Each person submitting a Purchase Order to SAF represents they have authority to effect the sale proposed therein and bind the proposed buyer to these Terms. When the proposed buyer is a legal entity, the individual submitting the Purchase Order represents they have obtained all prior authorizations and approvals necessary to complete the sale proposed in their Purchase Order.

 

Unless they are superseded by a written agreement, these Terms constitute the complete and exclusive agreement between SAF and its customers and supersede all prior or contemporaneous agreements, communications or understandings, whether written or oral, regarding the same subject matter.

 

Any delay in enforcing these Terms shall not be deemed a waiver of future enforcement. No waiver or amendment respecting these Terms shall be enforceable unless they are in writing, and a written waiver shall only be effective for the subject matter it describes.

 

SAF shall not be responsible for any delays or failures arising out of causes beyond their control.
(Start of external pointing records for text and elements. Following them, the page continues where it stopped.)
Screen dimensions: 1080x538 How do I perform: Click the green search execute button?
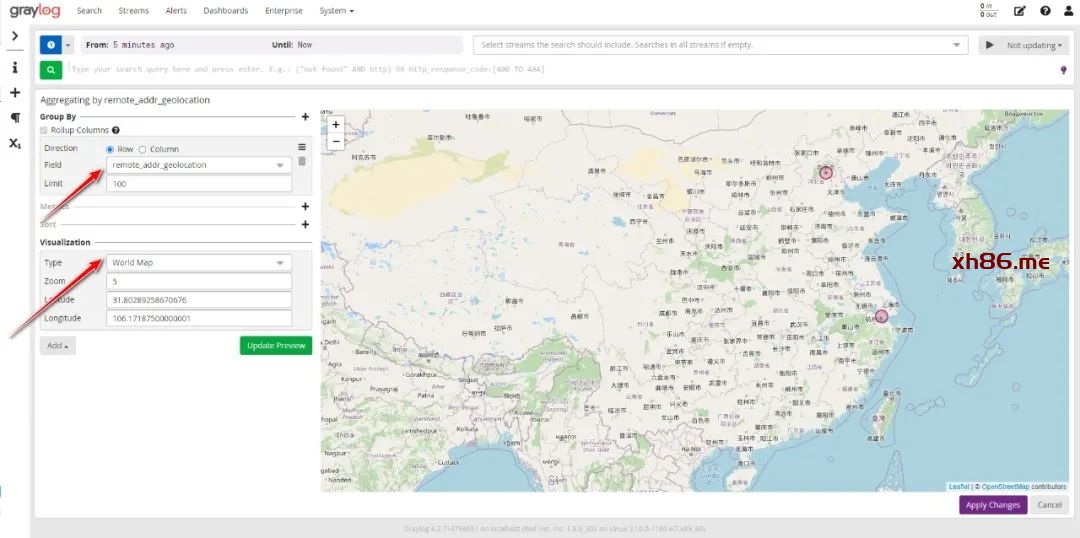coord(50,70)
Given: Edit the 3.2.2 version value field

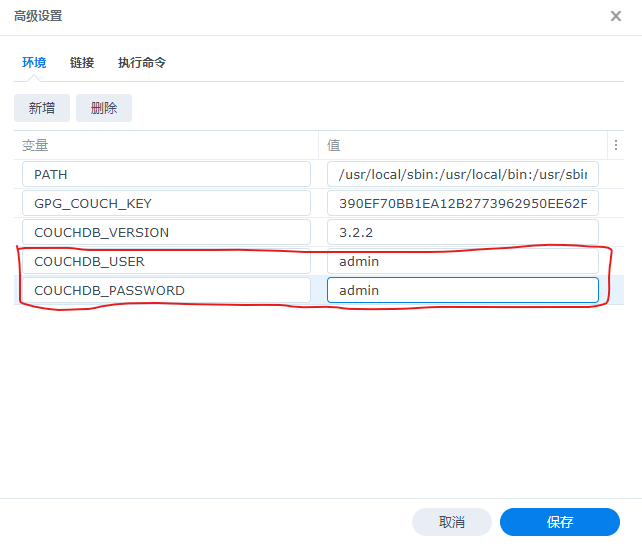Looking at the screenshot, I should [x=462, y=233].
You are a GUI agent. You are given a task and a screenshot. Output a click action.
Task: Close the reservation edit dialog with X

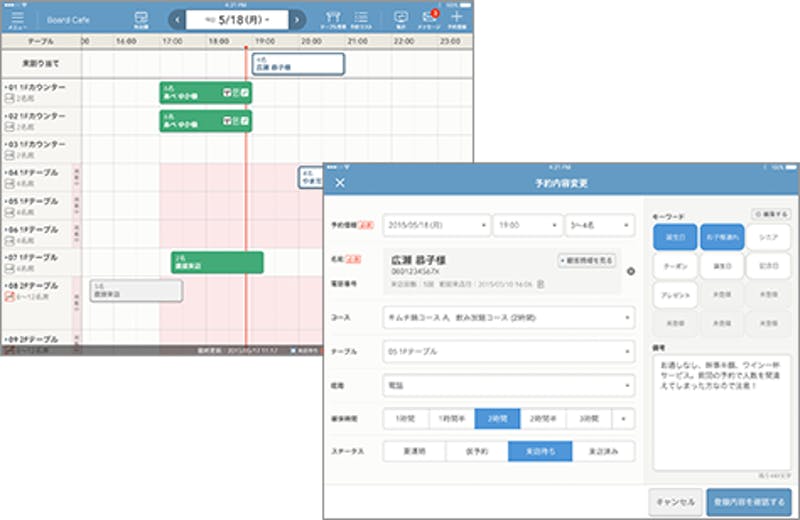pyautogui.click(x=340, y=183)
Such causes may include, but are not restricted to, acts of God or of the public enemy, fires, floods, epidemics, riots, quarantine restrictions, strikes, freight embargoes, earthquakes, electrical outages, computer or communications failures, severe weather, and acts or omissions of subcontractors or third-parties.

 

All notices, requests, demands, directions and other communications required by these Terms shall be in writing and directed to the individuals at the address named in the Quote or Purchase Order. Any notice sent pursuant to these Terms shall be deemed to have been duly given upon receipt if delivered in person, by overnight courier service or electronic mail (if receipt is confirmed) and upon the earlier of receipt or five days after mailing if sent by registered or certified mail.

 

Should any part or portion of these Terms be deemed invalid, such part or portion shall be revised in a manner that renders it enforceable to the full extent permitted under applicable law. If any part or provision cannot be revised and is stricken, all remaining parts or portions shall continue in full force and effect as if these Terms had been written without the invalid part or portion.